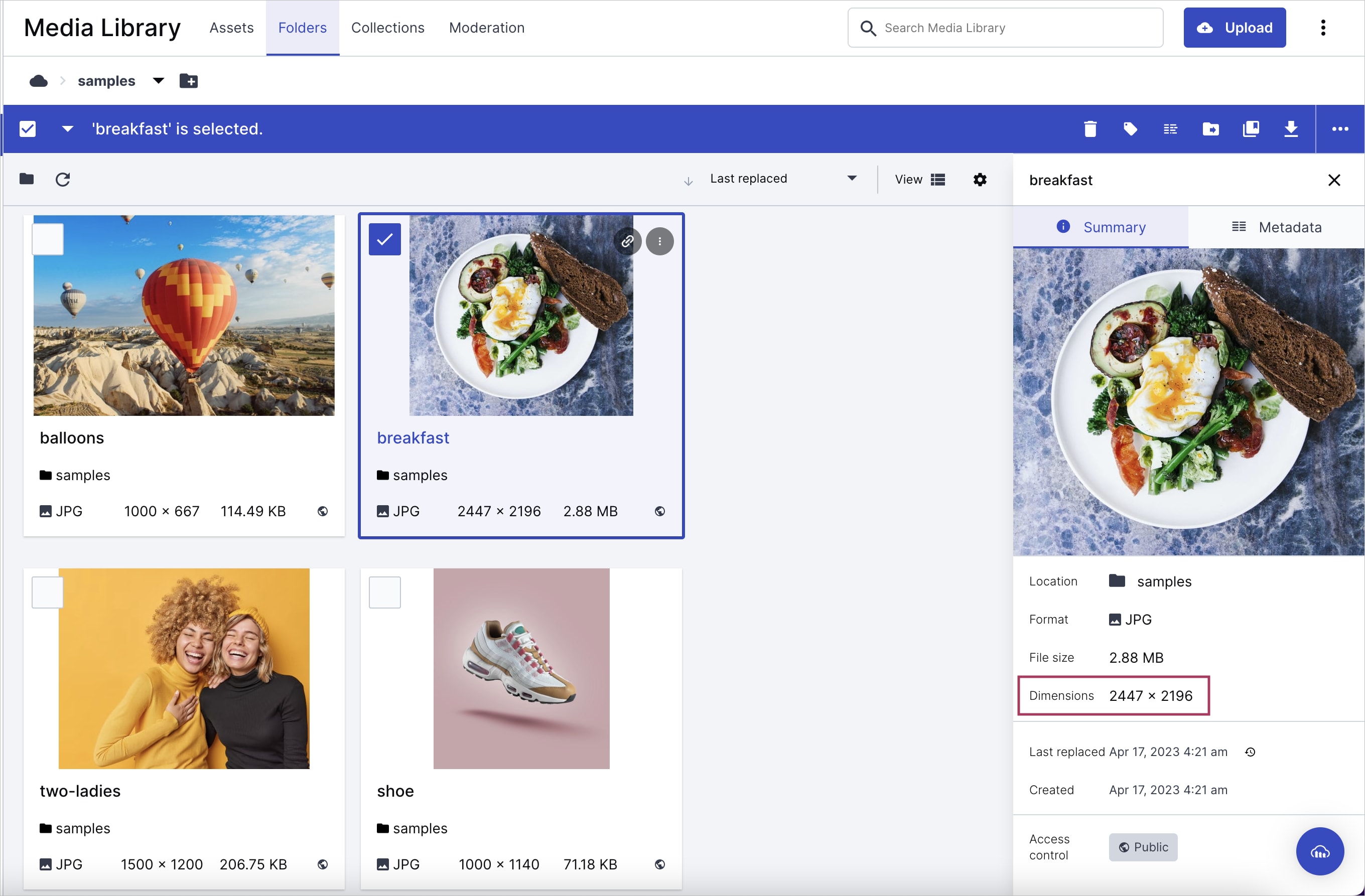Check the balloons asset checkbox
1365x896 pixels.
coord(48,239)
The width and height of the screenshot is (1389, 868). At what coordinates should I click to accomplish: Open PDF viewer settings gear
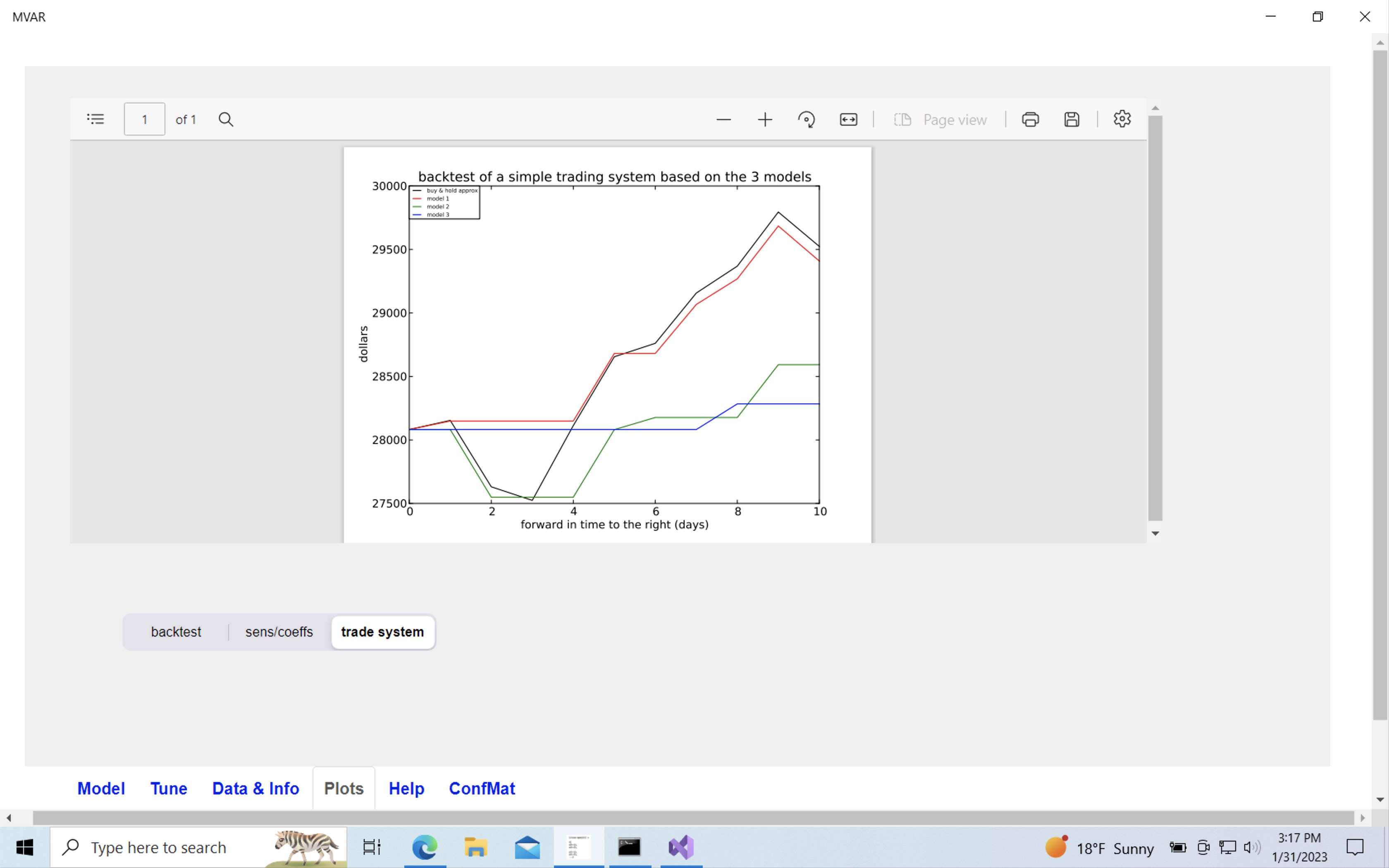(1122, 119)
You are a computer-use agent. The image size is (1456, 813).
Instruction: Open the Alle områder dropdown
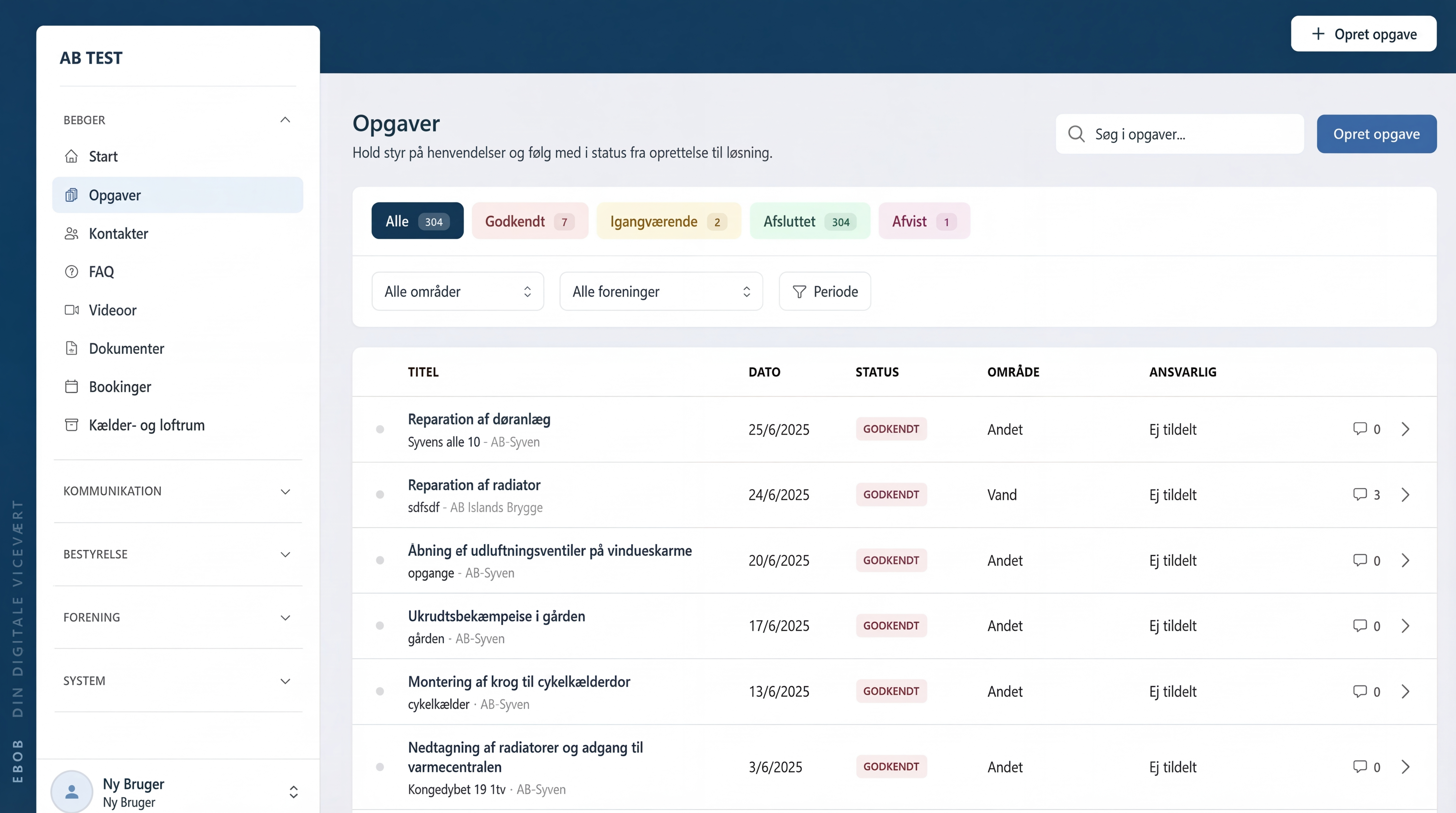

• Exercise instructions
Word for word, give again the lines from the line with "You are a computer-use" through the end of the records above, with both ends included and the pictures left out.

• Written answer
You are a computer-use agent. The image size is (1456, 813).
Instruction: Open the Alle områder dropdown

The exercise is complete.